Requirements:
Copy out the lines below, swapping each "pixels" for "px" and keeping everything else as it is.

Given data:
- - - - - - -

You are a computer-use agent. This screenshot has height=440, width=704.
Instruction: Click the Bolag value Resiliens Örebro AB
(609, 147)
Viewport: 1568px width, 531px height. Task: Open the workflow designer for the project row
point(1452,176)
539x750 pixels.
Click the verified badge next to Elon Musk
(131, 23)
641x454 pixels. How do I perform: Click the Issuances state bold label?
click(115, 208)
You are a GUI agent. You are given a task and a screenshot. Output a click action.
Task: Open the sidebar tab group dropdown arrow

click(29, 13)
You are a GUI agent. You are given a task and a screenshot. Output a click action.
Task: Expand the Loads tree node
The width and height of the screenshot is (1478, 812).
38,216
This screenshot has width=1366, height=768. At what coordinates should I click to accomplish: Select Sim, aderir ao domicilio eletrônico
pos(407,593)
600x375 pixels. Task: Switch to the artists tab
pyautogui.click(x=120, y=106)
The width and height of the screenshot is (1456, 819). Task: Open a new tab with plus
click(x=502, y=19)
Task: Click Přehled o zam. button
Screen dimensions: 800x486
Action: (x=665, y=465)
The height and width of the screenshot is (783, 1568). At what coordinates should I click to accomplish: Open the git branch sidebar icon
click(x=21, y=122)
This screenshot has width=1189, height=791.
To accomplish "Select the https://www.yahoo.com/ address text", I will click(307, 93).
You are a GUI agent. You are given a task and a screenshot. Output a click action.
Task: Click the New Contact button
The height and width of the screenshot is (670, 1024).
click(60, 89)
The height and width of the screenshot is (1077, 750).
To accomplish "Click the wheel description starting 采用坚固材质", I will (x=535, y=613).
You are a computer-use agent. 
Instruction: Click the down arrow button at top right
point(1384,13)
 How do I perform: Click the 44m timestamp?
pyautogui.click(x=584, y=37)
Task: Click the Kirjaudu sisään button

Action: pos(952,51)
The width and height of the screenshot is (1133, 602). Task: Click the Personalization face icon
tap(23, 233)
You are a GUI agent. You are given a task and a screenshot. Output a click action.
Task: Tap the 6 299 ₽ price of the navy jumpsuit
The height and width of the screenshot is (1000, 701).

- - - - - - -

Result of this exercise:
You are a computer-use agent. This screenshot has height=440, width=704.
Instruction: Click the Bolag value Resiliens Örebro AB
(609, 147)
Viewport: 1568px width, 531px height. Task: Open the workflow designer for the project row
point(1452,176)
539x750 px.
Click the verified badge next to Elon Musk
(131, 23)
641x454 px. How do I perform: Click the Issuances state bold label?
click(115, 208)
You are a GUI agent. You are given a task and a screenshot. Output a click action.
Task: Open the sidebar tab group dropdown arrow

click(29, 13)
You are a GUI agent. You are given a task and a screenshot. Output a click action.
Task: Expand the Loads tree node
The width and height of the screenshot is (1478, 812).
38,216
This screenshot has width=1366, height=768. At what coordinates should I click to accomplish: Select Sim, aderir ao domicilio eletrônico
pos(407,593)
600x375 px. Task: Switch to the artists tab
pyautogui.click(x=120, y=106)
The width and height of the screenshot is (1456, 819). Task: Open a new tab with plus
click(x=502, y=19)
Task: Click Přehled o zam. button
Screen dimensions: 800x486
Action: (x=665, y=465)
The height and width of the screenshot is (783, 1568). At what coordinates should I click to accomplish: Open the git branch sidebar icon
click(x=21, y=122)
This screenshot has width=1189, height=791.
To accomplish "Select the https://www.yahoo.com/ address text", I will click(307, 93).
You are a GUI agent. You are given a task and a screenshot. Output a click action.
Task: Click the New Contact button
The height and width of the screenshot is (670, 1024).
click(60, 89)
The height and width of the screenshot is (1077, 750).
To accomplish "Click the wheel description starting 采用坚固材质", I will (x=535, y=613).
You are a computer-use agent. 
Instruction: Click the down arrow button at top right
point(1384,13)
 How do I perform: Click the 44m timestamp?
pyautogui.click(x=584, y=37)
Task: Click the Kirjaudu sisään button

Action: pos(952,51)
The width and height of the screenshot is (1133, 602). Task: Click the Personalization face icon
tap(23, 233)
You are a GUI agent. You are given a task and a screenshot. Output a click action.
Task: Tap the 6 299 ₽ price of the navy jumpsuit
The height and width of the screenshot is (1000, 701).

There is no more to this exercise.